L’ex-batteur de -M- enchaîne les collaborations et expériences musicales et artistiques depuis plusieurs décennies. Retour sur un parcours riche et multiple construit entre Los Angeles et Paris, en passant par Dole.

C’est depuis l’île de la Réunion que Cyril Atef prend le temps d’évoquer pour Numéro 39 son parcours. Il vient également de passer deux semaines, à Talinn, en Estonie, avec Kutu, un groupe franco-éthiopien. La voix est chaleureuse, l’accent franco-américain avec en fond des bruits de cuisine et d’enfants.
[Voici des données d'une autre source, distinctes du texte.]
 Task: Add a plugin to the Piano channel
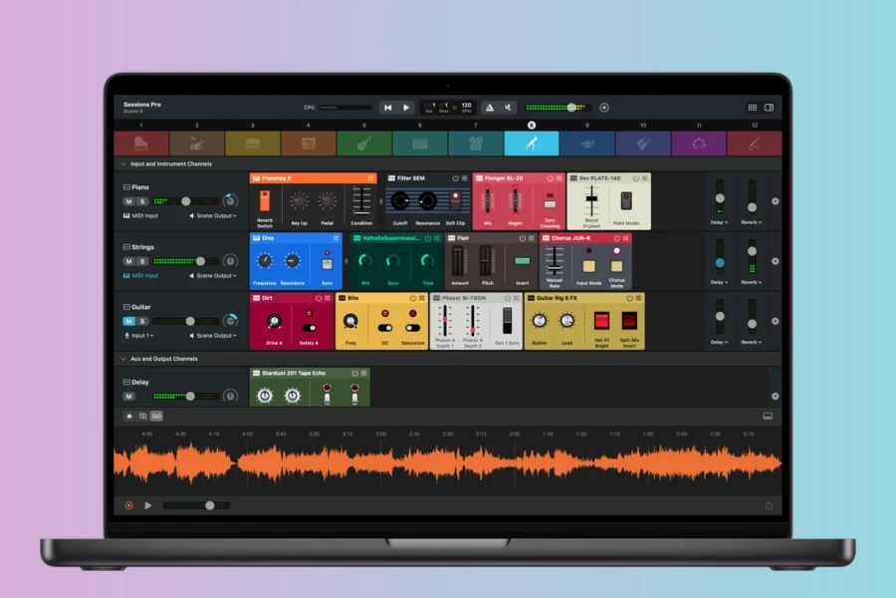[775, 201]
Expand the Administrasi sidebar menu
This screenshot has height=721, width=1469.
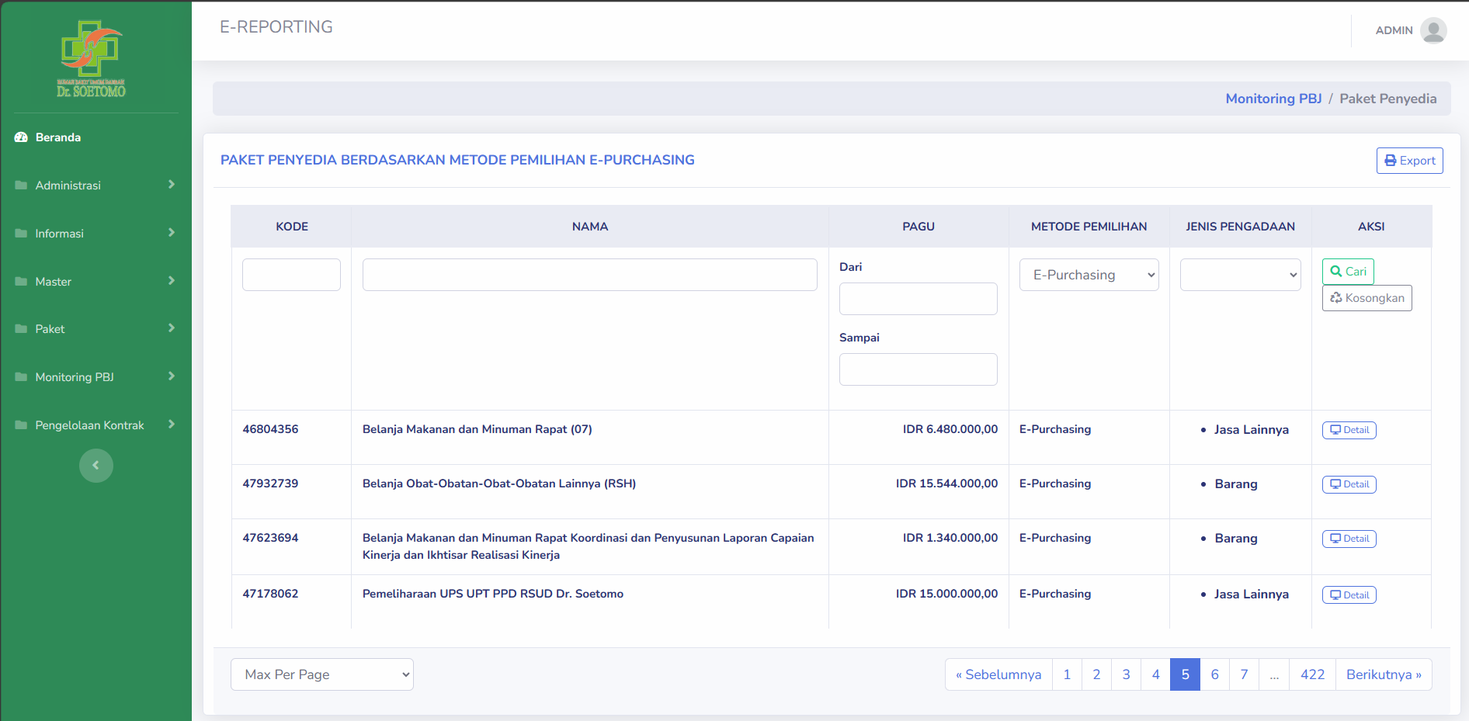point(95,185)
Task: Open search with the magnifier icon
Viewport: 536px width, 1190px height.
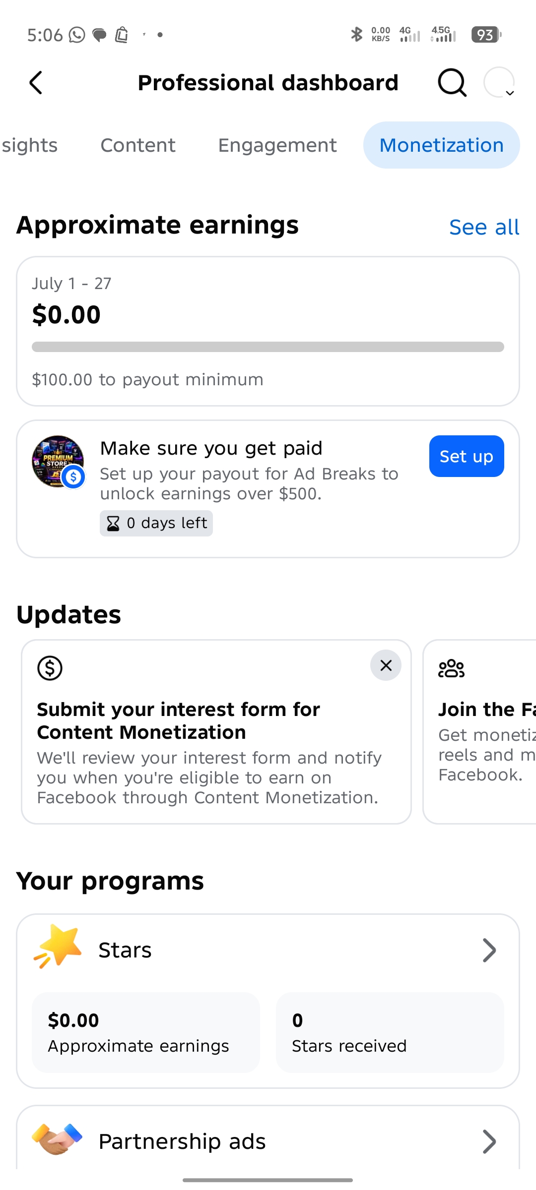Action: [x=452, y=83]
Le batteur évoque d’abord son enfance à Berlin (Allemagne), où il est né, en 1968, d’un père iranien et d’une mère française. « Mais je suis moitié jurassique, car ma mère, Marie-France Leculier, est originaire du Jura. Mes grands-parents tenaient une grande épicerie à Dole, rue de Besançon. Nous rentrions dans le Jura pour Noël pour voir la famille », s’empresse de préciser le quinquagénaire. Ses jeunes années sont aussi synonymes de vacances non loin de Moissey. « Un jour, en 1971, et je ne sais pas pourquoi, mes parents ont acheté une bâtisse en ruines à Offlanges, dans une vente aux enchères. À l’époque, ils l’ont payée 10 000 francs ! Nous avons passé beaucoup de temps dans cette maison que nous possédons toujours avec mon père et ma sœur [la mère de Cyril est décédée en 2015, N.D.L.R.] ».
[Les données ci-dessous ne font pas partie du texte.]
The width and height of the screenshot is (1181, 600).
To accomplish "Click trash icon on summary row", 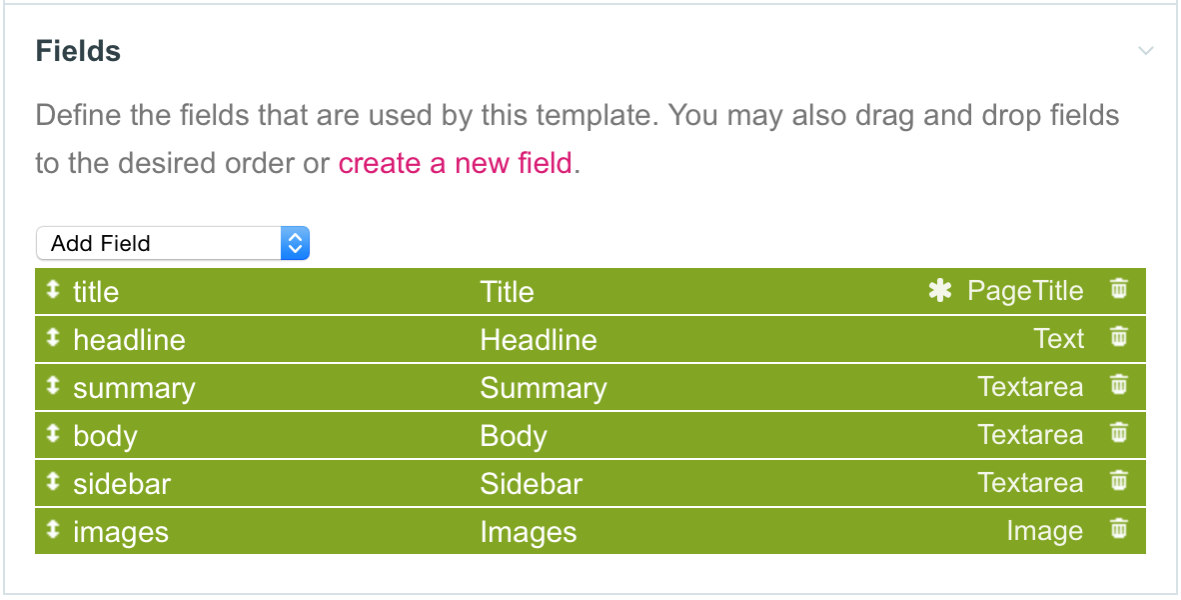I will [x=1119, y=384].
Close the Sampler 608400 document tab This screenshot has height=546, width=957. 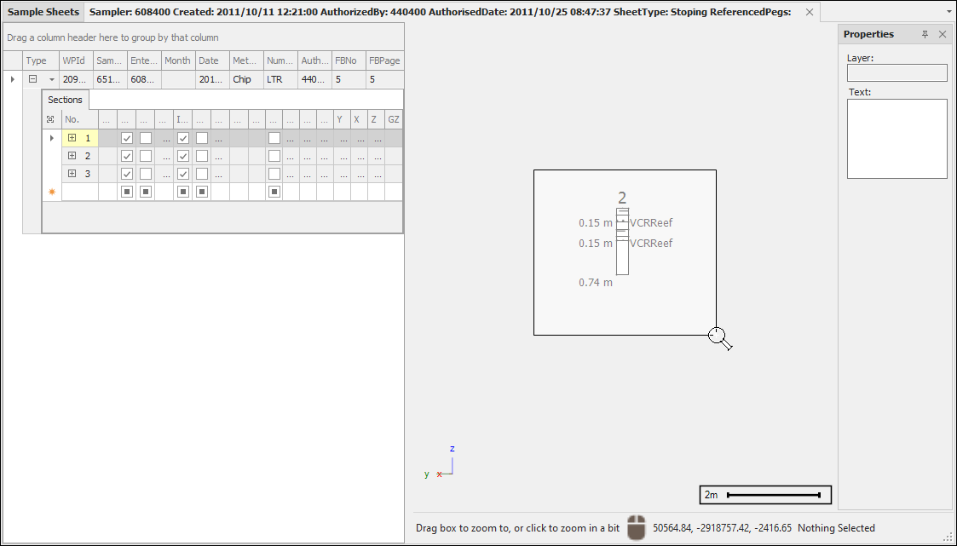[x=810, y=12]
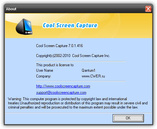Click the word Cool in banner logo

pos(49,25)
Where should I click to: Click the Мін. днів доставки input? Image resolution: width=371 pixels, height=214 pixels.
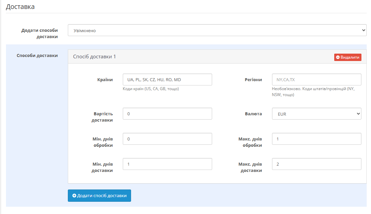(x=167, y=164)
Si la Franche-Comté habite ses souvenirs, figurent aussi en bonne place ses débuts à la batterie, son fidèle compagnon de route. « Dès l’âge de trois ans, je tapais surtout sur des cartons et des caisses ! C’est à partir de six ans que j’ai pris des cours avec un professeur anglais à Berlin », raconte-t-il.

 

DE LA CALIFORNIE A DOLE

En 1978, la famille déménage aux États-Unis, à Los Angeles plus précisément. « Mon père travaillait dans le bâtiment et ma maman faisait des petits jobs, de l’import-export et aussi des soirées crêpes chez des Américains ! J’étais scolarisé dans une école catholique qui était stricte, je me battais tout le temps ». Après s’être fait virer de cette école de Los Angeles, en 1981, ses parents l’inscrivent au collège Mont Roland, à Dole. « Cet établissement plutôt catho de gauche m’a mieux convenu, même si j’étais complètement à la rue en venant du système américain ».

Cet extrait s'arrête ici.